| Short task 1 |
Summarize the Falluja news report in two sentences.
| Short task 2 |
According to the Falluja news report, why are US forces wary of causing civilian casualties? Answer in one sentence.

| Text passage |

______________________________

IRAQ: US Marines launched new air and ground attacks against guerrillas in Falluja yesterday as President Bush warned that his troops would take whatever action was necessary to secure the Iraqi city.
Mr Bush said that there were "pockets of resistance" in the Sunni bastion, some 50km (30 miles) west of Baghdad, but "most of Falluja" was returning to normal. "Our military commanders will take whatever actions \ necessary to secure Falluja," he added.
Black smoke rose above Falluja's palm-dotted Golan district from the fighting as US commanders said they were holding back from an all-out storming of the city of 300,000 amid hopes of the guerrillas agreeing to hand over their heavy weapons.
US forces, who have encircled Falluja for more than three weeks, are wary of causing civilian casualties because this could inflame public opinion even more across Iraq.

______________________________

| Listing |
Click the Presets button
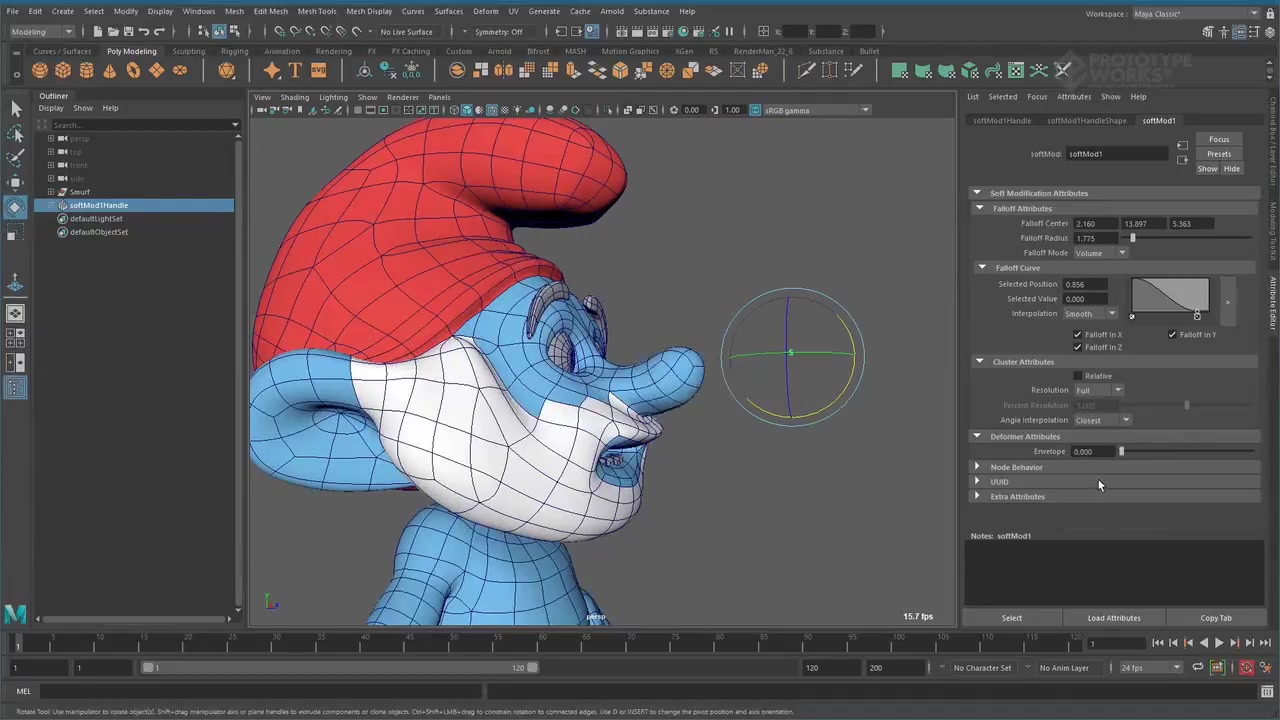The width and height of the screenshot is (1280, 720). pyautogui.click(x=1218, y=154)

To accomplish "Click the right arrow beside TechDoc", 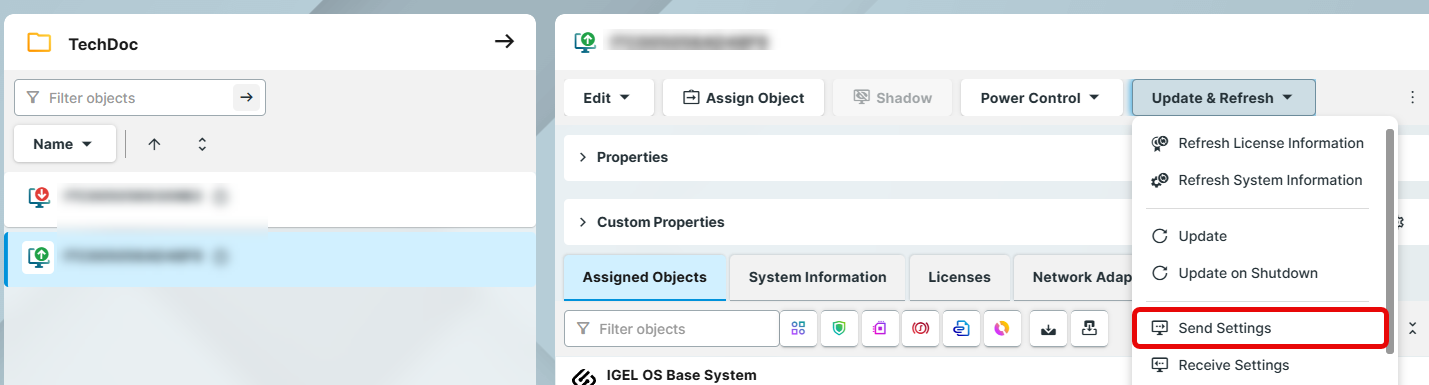I will click(x=505, y=42).
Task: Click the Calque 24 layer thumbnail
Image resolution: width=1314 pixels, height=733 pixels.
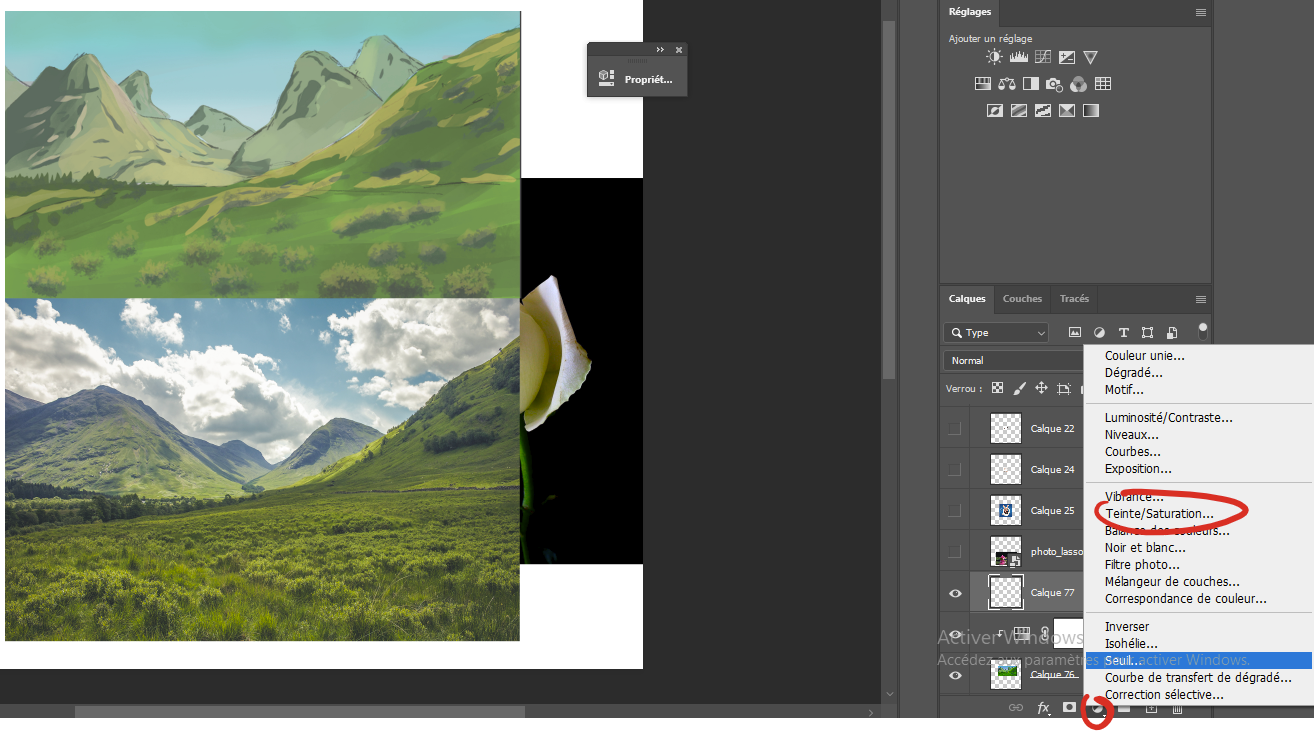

______________________________

| Complete response 1 |
US Marines launched new air and ground attacks against guerrillas in Falluja as President Bush said most of the city was returning to normal but warned that commanders would take whatever action was necessary to secure it. US commanders, who have encircled the city for more than three weeks, held back from an all-out storming, hoping the guerrillas would hand over their heavy weapons, and were wary of civilian casualties.

| Complete response 2 |
US forces are wary of causing civilian casualties because this could inflame public opinion even more across Iraq.